The lifetime of Uthman (ra) saw a continuation of Islamic victories in Iran, the Caucasus and Africa. A maritime force was established and took the strategically important Mediterranean island of Cyprus. Many important victories were won against the Byzantines, and order and justice were established in the territories won.
The Period of Ali (ra) (656-661)
Ali was the son of Abu Talib, the uncle of the Prophet (saas). Historical accounts tell us that he grew up near our Prophet (saas) who later
became his guardian.
Ali had the salient characteristics of courage, wisdom and eloquence. Everyone agreed that Ali (ra) was one of the greatest scholars in the Islamic community. As our dear Prophet (saas) said of him, “He is the door of Wisdom City.” At the Prophet’s side since his childhood, he learned the Qur’an from him and served him as amanuensis and help meet until the Prophet (saas)’s death. For this reason, Ali (ra) came to know a great deal about religious matters and as a result, was called to be among the advisors to Abu Bakr (ra), Umar (ra) and Uthman (ra).
After becoming caliph, he established schools for the education of Muslims, on which he placed great importance. When he was martyred, the Period of the Four Caliphs, one of the most glorious periods in Islam, came to an end.

Glad Tidings of the Golden Age
In many of the Prophet’s hadiths that have come down to us, we are told that Islamic morality will once again have dominance in the world, during a period to be known as the Golden Age. We call this period “the Golden Age” thanks to the glorious descriptions of it in the words of our Prophet’s (saas). And, by the will of Allah, it will be similar to the Blessed Period we have just described.
During this Age, just as throughout the Blessed Period and the era of the Four Caliphs, the morals of the Qur’an will prevail, and all around the world, there will be love, peace, comfort, justice, abundance and wealth. The Prophet Muhammad (saas) foretold the Golden Age and the emergence of the Mahdi who will be the leader during the End Times:
In the last of times, there will be a khalifa [successor] who will distribute wealth without even counting it. (Sahih Muslim)

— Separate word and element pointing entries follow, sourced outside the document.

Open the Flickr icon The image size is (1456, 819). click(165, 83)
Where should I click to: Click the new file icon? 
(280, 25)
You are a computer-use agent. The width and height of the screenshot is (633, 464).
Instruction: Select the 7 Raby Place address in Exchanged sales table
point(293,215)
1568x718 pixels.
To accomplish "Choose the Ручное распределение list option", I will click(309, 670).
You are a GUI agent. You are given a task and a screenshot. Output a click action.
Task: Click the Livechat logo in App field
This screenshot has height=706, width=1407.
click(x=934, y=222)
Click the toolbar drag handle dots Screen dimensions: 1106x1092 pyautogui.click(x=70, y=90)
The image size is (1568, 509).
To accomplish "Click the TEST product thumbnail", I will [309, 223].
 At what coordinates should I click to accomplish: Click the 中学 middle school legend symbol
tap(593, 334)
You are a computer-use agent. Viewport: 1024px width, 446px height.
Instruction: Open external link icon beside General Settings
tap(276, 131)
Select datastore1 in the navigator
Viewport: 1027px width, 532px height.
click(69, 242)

The Golden Age will grant a beautiful life to Muslims in this world. As our Prophet (saas) said, this period will be a foretaste of Paradise, a blessing from Allah, and a great reward. With its abundance, as well as its peaceful and comfortable environment, this is a time that every servant of faith who devotes his life to Allah would like to live to see. For all Muslims, it is doubtless a great honor to be accorded the good news of this period.